Scripture (the surviving account of how our ancient forebears in the faith grappled with the revelation of the ineffable God and the demands it made upon them) and Tradition (the history of our ongoing journey with that God and those demands, aided by the Holy Spirit) have to be viewed in the light of Reason. And reason asks, in our present social and historical context:

(1) Why would God, who created an immensely complex world that includes amazing sexual complexity and fluidity in animals as well as in humans, want to condemn same-sex attraction and behavior? Most moral and ethical commandments seem to be based on preventing harm and encouraging human flourishing and care for the world. How would the existence of homoerotic feeling, the expression of that feeling, and the bonding of two people on the basis of it, constitute an offense against divine order? How would it be harmful to creation? Who would be damaged by it, and how?
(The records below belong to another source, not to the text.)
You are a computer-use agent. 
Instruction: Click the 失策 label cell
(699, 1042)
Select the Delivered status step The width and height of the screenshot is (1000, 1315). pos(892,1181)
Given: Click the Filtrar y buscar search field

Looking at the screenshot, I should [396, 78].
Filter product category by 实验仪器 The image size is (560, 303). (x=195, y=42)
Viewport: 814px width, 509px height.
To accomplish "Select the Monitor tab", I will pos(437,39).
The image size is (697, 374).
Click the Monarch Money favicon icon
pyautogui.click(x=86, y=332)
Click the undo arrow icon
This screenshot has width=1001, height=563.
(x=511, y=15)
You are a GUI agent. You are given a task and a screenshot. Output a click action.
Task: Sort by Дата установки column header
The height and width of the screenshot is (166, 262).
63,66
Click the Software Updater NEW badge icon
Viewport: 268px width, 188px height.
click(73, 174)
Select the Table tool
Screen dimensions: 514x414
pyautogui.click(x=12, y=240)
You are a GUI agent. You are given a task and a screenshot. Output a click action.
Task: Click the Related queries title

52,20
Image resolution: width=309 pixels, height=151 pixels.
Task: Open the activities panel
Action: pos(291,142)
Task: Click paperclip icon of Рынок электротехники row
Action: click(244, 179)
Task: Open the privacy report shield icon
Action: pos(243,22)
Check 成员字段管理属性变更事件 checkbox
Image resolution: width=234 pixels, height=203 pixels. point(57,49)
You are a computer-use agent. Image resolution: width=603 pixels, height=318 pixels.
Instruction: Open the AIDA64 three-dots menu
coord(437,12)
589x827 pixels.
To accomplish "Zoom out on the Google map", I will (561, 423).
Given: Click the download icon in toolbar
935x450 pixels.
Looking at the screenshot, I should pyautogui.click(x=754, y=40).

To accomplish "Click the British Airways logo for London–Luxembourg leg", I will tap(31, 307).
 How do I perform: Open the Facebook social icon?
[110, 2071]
(2) To the person who opposes same-sex marriage, who accuses those in favor of it of being self-interested: What do you yourself have at stake here? How would your world be damaged by the extension of blessings to same-sex unions and families?

Scott Fisher

Episcopalians speak often of the importance of the three legged stool of scripture,tradition,and reason. All true, but we’ve latched on to that reason horse and ridden it into the ground. Reason cannot answer question #1 it seems to me. Isaiah 55 reminds us that God’s thoughts and ways are infinitely more complex than ours. There are questions like these that can’t be answered,but we know that God’s word is unambiguously negative on homosexual practice in both the Old and New Testaments.
Well while the ancients were primitive they weren’t stupid. God chose these people to communicate His will to all His people going forward in time which means us!
Question #2 is another matter. God has called us to be faithful to His word and commandments. His word prohibits homosexual practice and calls for marriage to be only between one man and one woman. Faithful Christians who oppose homosexual practice and homosexual marriage are being obedient to God, not disobedient, and rejecting sinful behavior. Fidelity to God is what’s at stake.

Jean Lall

There is not much point in discussing this matter as our premises are incompatible. It’s apparent that you actually do believe that “God’s word” = the Bible, which was apparently dropped immaculately from Heaven with full instructions as to how human beings are to conduct their lives forever afterwards. Where is your evidence for the “one man, one woman” restriction, when the Bible is full of other (sometimes very weird) forms of marriage? You are talking past all the evidence here. But I appreciate your stating what your agenda is: to preserve your particular understanding of religious truth and of obedience to God. Conveniently, this understanding enables you to feel righteous about your view of homosexual relationships.

David Streever

Why do so many linguists disagree with you on this? There is a wealth of linguistic analysis positing that God is surprisingly mum on the type of committed same-sex marriages people are currently having. If it’s possible, if not likely, that those early writings were condemning specific practices that are alien to modern same-sex couples in committed marriages, why take the least possible open interpretation?